Der Bundesgerichtshof (BGH) hat dem Europäischen Gerichtshof (EuGH) eine Rechtsfrage vorgelegt, deren Beantwortung weitreichende Folgen für die Behandlung von Gesellschafterdarlehen in der Insolvenz bei grenzüberschreitenden Fällen haben könnte. Der EuGH hat zu entscheiden, ob das deutsche Insolvenzanfechtungsrecht für Gesellschafterdarlehen (§ 135 InsO) auch auf Gesellschafterdarlehen anzuwenden ist, die ein ausländischer Gesellschafter aus einem EU-Staat mit einem weniger strengen Maßstab für die Anfechtung von Zahlungen auf Gesellschafterdarlehen seiner deutschen Tochtergesellschaft gewährt hat. Konkret geht es hierbei um die Frage, ob die Rückzahlungen solcher Darlehen durch die Tochtergesellschaft, die innerhalb eines Jahres vor ihrem Insolvenzantrag geleistet wurden, von dem ausländischen Gesellschafter zurückgefordert werden können.

Der Fall

Der Sachverhalt des an den EuGH verwiesenen Falls lautet – für die Zwecke dieses Beitrags etwas vereinfacht – wie folgt: Eine Gesellschaft mit Sitz in Österreich (nachfolgend: Klägerin) gewährt ihrer deutschen Tochtergesellschaft (nachfolgend: Schuldnerin) im Jahre 2015 ein Darlehen, für welches die Anwendbarkeit österreichischen Rechts vereinbart wird. Die Schuldnerin leistet in der Folgezeit Zins- und Tilgungszahlungen und stellt im Jahr 2016 einen Insolvenzantrag. Die Klägerin meldet sodann ihre offenen Forderungen aus dem Darlehensvertrag zur Insolvenztabelle an und möchte diese auch gerichtlich feststellen lassen. Der Insolvenzverwalter über das Vermögen der Schuldnerin fordert hingegen widerklagend die Zins- und Tilgungszahlungen unter dem Gesichtspunkt der Insolvenzanfechtung zurück.

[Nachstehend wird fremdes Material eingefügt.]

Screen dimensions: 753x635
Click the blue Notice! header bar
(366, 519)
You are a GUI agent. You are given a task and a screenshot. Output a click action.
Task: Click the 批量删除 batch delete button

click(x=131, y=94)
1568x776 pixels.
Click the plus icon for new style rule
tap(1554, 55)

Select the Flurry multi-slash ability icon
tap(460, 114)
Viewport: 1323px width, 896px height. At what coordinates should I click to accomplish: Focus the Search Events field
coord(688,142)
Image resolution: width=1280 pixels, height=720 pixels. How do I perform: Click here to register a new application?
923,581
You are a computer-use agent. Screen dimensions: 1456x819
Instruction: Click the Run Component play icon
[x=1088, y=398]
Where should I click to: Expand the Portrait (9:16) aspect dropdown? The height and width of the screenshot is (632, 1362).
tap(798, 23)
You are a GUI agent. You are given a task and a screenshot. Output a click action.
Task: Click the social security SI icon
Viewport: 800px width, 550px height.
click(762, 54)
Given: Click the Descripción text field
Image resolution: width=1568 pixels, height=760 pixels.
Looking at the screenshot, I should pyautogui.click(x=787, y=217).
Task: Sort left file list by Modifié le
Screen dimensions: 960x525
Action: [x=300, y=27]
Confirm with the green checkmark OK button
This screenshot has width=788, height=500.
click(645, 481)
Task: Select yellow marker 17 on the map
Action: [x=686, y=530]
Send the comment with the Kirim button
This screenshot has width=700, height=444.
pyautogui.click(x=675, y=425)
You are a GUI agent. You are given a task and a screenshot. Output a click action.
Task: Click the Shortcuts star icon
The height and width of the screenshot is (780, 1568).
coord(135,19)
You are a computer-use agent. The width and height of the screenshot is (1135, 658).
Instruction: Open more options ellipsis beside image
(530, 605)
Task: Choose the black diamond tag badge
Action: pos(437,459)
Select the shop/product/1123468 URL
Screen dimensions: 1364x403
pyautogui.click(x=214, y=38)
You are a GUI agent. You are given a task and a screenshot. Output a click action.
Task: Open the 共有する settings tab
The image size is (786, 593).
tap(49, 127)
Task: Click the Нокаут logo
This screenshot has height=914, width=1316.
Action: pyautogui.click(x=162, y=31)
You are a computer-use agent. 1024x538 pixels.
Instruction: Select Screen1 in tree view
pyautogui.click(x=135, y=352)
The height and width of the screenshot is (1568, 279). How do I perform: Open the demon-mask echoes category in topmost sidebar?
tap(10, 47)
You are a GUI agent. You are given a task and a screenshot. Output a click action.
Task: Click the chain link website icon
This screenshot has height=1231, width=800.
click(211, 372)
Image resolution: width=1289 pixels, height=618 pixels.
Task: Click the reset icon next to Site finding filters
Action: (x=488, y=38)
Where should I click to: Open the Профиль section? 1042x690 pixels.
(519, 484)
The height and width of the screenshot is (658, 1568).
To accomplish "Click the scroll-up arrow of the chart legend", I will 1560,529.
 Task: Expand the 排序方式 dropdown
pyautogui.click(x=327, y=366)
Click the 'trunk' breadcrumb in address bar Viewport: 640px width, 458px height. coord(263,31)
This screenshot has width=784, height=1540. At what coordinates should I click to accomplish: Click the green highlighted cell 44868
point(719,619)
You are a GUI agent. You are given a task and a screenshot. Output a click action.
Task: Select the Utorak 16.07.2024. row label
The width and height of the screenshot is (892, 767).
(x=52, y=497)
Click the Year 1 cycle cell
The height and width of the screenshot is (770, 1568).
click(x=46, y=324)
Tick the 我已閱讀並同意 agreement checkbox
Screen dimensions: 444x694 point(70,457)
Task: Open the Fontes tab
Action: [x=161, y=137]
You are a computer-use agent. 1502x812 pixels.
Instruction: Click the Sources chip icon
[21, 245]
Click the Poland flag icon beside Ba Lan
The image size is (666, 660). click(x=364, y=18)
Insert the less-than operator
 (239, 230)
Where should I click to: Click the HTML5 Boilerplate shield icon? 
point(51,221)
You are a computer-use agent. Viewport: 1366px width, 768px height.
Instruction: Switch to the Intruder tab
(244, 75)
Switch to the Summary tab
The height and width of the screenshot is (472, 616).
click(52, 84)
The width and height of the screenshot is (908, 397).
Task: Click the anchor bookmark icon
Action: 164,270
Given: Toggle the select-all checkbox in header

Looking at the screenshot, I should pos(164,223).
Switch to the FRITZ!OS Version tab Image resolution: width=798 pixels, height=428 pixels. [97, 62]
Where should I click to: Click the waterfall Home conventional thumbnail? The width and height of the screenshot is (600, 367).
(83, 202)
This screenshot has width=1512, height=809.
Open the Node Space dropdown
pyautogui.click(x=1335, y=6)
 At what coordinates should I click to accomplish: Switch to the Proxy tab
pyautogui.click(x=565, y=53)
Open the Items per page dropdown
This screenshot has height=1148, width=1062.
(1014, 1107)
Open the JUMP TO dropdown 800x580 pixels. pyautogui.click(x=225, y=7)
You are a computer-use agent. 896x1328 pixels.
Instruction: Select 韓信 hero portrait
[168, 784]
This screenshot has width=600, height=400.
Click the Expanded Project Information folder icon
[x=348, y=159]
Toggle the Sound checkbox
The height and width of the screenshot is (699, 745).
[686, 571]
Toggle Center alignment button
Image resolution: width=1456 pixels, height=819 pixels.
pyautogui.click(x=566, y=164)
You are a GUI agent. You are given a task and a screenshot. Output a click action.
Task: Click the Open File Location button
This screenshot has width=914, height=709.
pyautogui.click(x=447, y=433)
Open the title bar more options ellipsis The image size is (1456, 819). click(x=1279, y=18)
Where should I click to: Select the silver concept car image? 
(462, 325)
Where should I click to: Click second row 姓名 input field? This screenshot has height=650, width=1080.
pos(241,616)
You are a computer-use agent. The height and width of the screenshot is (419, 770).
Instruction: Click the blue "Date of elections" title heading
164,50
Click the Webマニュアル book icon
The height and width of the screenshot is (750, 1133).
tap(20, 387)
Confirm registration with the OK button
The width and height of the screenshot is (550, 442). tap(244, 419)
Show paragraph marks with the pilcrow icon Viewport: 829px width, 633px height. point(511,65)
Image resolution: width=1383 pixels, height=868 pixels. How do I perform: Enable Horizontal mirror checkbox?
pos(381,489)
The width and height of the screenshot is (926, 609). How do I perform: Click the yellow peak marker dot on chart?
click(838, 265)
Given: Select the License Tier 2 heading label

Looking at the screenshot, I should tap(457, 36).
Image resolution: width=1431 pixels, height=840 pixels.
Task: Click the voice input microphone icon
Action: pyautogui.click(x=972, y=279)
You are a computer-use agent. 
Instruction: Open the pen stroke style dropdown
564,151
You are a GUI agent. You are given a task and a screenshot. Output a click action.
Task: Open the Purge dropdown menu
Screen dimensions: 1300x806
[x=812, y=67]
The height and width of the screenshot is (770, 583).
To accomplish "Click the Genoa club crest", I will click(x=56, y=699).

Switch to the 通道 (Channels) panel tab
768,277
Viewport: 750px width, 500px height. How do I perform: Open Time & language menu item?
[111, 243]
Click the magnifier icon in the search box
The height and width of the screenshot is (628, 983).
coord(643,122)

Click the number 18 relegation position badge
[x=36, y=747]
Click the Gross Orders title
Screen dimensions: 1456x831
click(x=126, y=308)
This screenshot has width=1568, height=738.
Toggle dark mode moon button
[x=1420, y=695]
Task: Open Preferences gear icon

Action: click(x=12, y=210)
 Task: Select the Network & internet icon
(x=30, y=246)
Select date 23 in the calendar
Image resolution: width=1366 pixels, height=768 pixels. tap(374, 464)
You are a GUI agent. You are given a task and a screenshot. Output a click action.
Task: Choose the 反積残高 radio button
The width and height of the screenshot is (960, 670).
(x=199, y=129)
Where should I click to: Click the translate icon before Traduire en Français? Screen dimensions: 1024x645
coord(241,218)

Die rechtliche Ausgangslage – Behandlung von Gesellschafterdarlehen in der Insolvenz

Im deutschen Insolvenzrecht regelt §§ 39 Abs. 1 Nr. 5, 174 Abs. 3 InsO, dass Forderungen auf Rückzahlung von Gesellschafterdarlehen grundsätzlich nicht zur Insolvenztabelle angemeldet werden können und dass im Falle einer Insolvenz nach § 135 Abs. 1 Nr. 2 InsO innerhalb eines Jahres vor Stellung des Insolvenzantrags erfolgte Tilgungs- und Zinszahlungen angefochten werden können.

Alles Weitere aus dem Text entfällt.